* _WHAT TO PRODUCE_: A complete answer lists every line of the entries below where the string "agent" appears.
INFORMATION SUPPLIED: Begin
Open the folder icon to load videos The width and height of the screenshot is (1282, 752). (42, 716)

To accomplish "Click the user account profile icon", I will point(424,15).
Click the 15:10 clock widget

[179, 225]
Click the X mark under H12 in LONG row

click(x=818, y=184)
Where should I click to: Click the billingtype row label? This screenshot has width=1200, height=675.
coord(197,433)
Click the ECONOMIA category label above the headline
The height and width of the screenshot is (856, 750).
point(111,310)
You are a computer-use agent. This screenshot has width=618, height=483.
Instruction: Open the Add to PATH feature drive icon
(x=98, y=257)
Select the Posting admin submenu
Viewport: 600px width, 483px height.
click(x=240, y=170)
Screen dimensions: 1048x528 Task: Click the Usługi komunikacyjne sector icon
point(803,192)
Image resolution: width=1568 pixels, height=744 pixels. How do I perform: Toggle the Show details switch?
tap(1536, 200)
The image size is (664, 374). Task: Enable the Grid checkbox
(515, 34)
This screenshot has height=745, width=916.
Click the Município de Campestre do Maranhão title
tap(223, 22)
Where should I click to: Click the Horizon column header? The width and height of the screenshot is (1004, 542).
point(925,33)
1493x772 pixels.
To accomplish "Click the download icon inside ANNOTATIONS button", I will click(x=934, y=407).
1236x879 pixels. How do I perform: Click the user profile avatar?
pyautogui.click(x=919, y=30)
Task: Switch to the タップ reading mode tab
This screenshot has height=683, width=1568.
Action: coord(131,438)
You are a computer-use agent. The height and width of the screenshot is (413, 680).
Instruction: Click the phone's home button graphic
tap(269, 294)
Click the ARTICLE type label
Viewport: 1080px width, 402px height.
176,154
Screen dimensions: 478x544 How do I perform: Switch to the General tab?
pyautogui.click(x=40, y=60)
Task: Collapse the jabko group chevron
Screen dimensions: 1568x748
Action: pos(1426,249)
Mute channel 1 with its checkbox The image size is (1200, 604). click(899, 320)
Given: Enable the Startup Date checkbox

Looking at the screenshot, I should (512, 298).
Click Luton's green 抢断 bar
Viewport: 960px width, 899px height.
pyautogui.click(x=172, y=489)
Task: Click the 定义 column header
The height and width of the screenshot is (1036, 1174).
INFORMATION SUPPLIED: End
* _RESPONSE BELOW_:
You are a computer-use agent. This screenshot has width=618, height=483.
You are a computer-use agent. The height and width of the screenshot is (413, 680).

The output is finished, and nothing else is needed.